IITK (PG) Days

Monday, September 03, 2007

Update- The Recent Deaths at IITK

Another email from the campus

Dear members of IITK community,

The Institute has formed a committee to enquire into the incident that took place at the Health Centre in the early hours of August 25, 2007 in its totality . Shameful as that incident is we think a much more basic issue relating to the rights and welfare of an estimated 2000+ contract
workers on campus has been /completely/ missed out and is the root cause for such incidents. A few weeks earlier some contract workers told us that another death had happened in the same vicinity at a construction site and the person s body had been whisked away. No information was
available on the cause of the death. One of us wrote an email to the Director requesting that this be investigated. Since no body was available and no records are maintained there was no way to establish the death and to determine whether it was due to natural causes, an accident or was work related. No response has been received to this request. In fact, the Institute has been turning a blind eye to problems faced by contract workers on campus even when an Institute appointed committee (the Minimum Wage Monitoring Committee and its volunteers) has
repeatedly brought this to its notice. The Institute, as the principal employer, is both liable and responsible for implementing the provisions of the Minimum Wage, Contract Labour and other applicable acts.

Thus the primary problem is not just negligence by one or more individuals. The core issue is the Institute s policy of all pervasive neglect of a group of people, which in turn sends signals to others who are expected to implement it. In meeting after meeting we have come across a mindset that believes that worker exploitation is an inevitable artifact of the Indian landscape and that the Institute cannot and is not meant to solve societal and livelihood problems, even those for which it has legal and moral responsibility. Service after service has been contracted out over the years and the number of contract workers and their dependants on campus have continued to swell. There is thus a large body of people on campus who are invisible and the Institute pretends that they are none of its business. Obviously, under these circumstances unfortunate incidents like the one above are bound to occur.

At present the Institute has 2000+ contract workers working in pathetic conditions. They are the backbone of support services like student messing, cleaning, horticulture, civil, electrical and other maintenance, security and several other services. A large chunk are construction workers (this boy was the son of one such worker). Many such workers are migrant workers from far off places who are brought, often with their families, for 50 day cycles and work 12 hour days in
close to bonded labour conditions. In student messes workers are abused, beaten and intimidated. Most work 12-16 hours per day and a significant fraction of the wage that is ostensibly paid is forcibly taken back later. Yet the same contractors continue to get contracts. All this has been reported to the administration countless times verbally, in writing and through formal reports.

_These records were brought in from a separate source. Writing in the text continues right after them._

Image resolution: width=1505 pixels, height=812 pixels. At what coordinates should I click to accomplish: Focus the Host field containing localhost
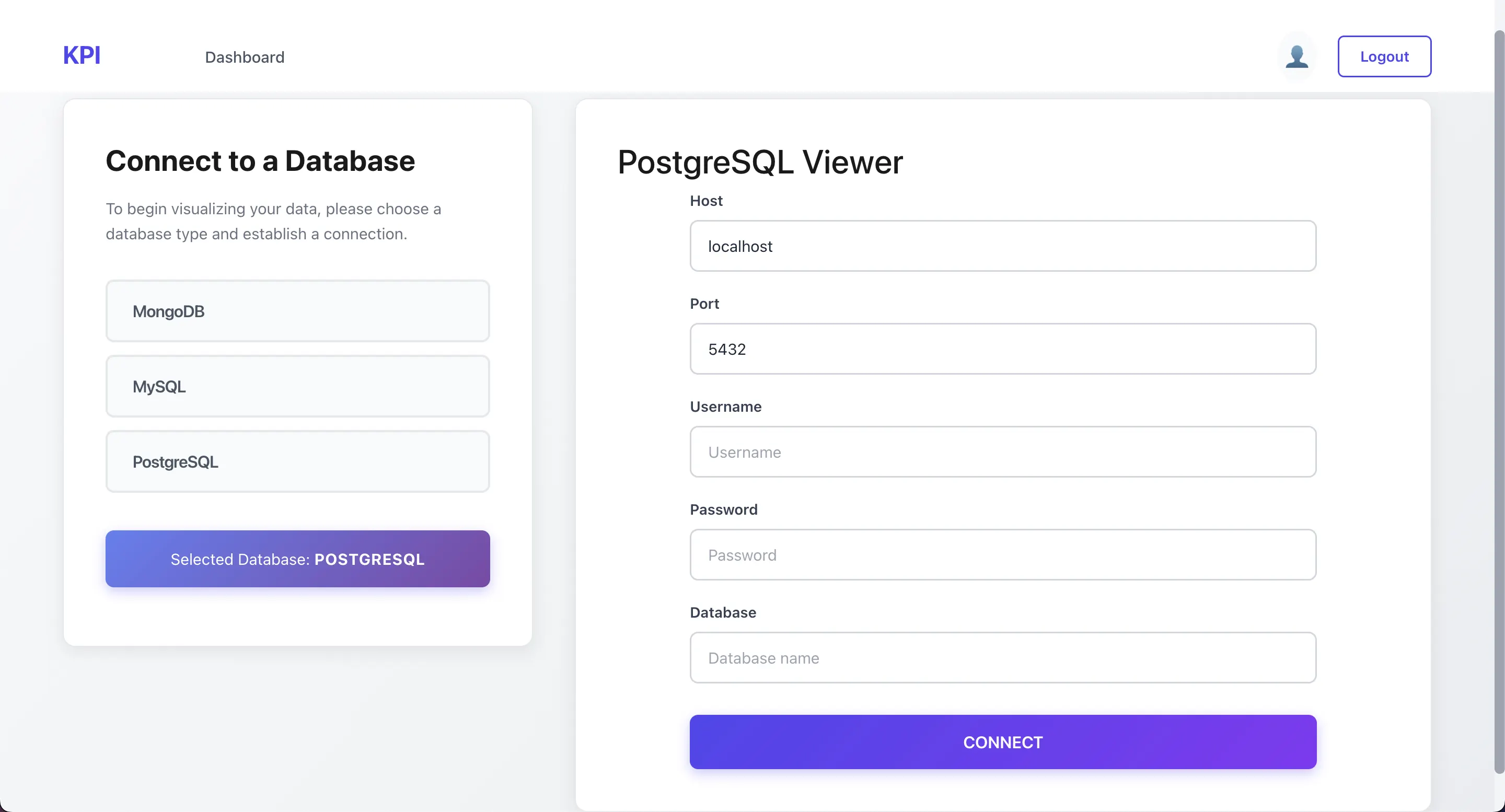tap(1003, 246)
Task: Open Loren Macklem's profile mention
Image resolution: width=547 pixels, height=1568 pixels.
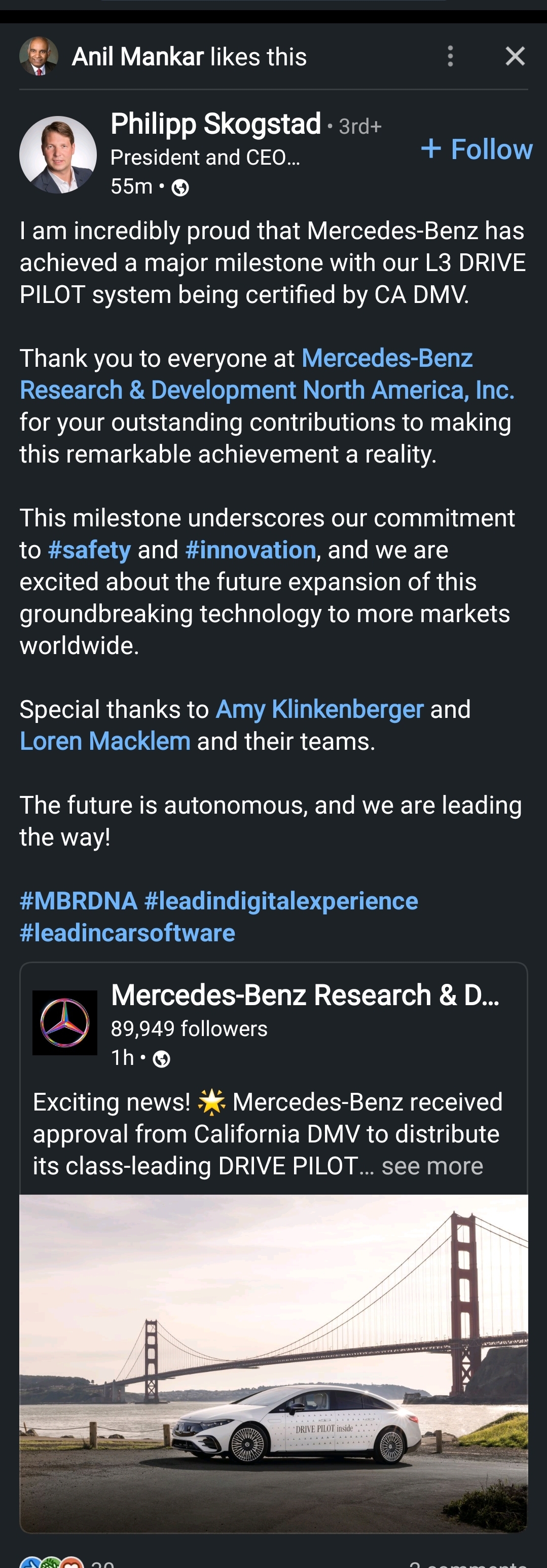Action: pos(105,741)
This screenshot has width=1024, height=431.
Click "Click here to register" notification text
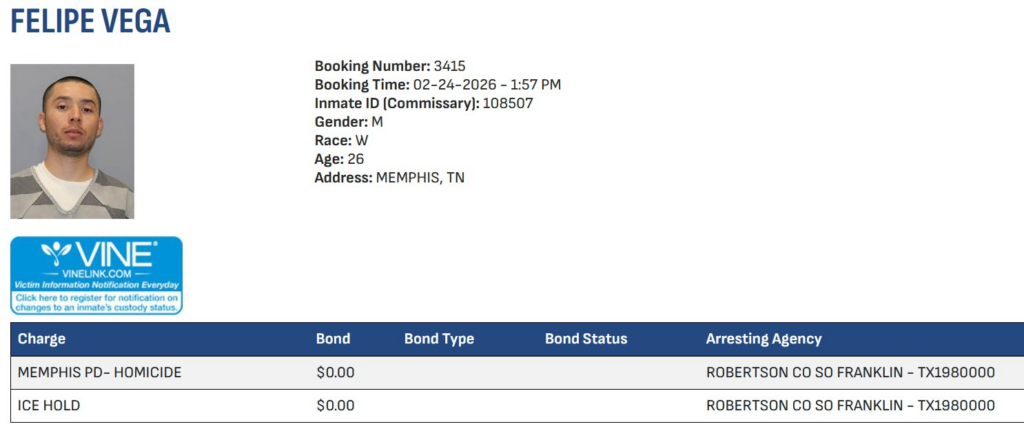coord(96,302)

We believe a few simple measures can make a big difference and have repeatedly suggested that there should be minimum records the list of workers, their employment cards, bank accounts, due process before firing a person. But there is enormous resistance to implementing these
minimum legal requirements.

We must acknowledge that this is a manifestation of a systemic problem and not an isolated incident. We must use this opportunity to overhaul our system and examine some of the basic premises on which this whole Institute is being run. Otherwise, we would be complicit in the colossal injustice being done to the weakest and poorest sections of the community that is the service base of the Institute. If we believe that IITK belongs to all of us then we as a community must start taking responsibility. Clearly the administration by itself is either incapable or unwilling to deal with the situation. Let us engage in a public discussion where the entire community participates and comes up with viable ways to bring sanity and humanity back to the campus.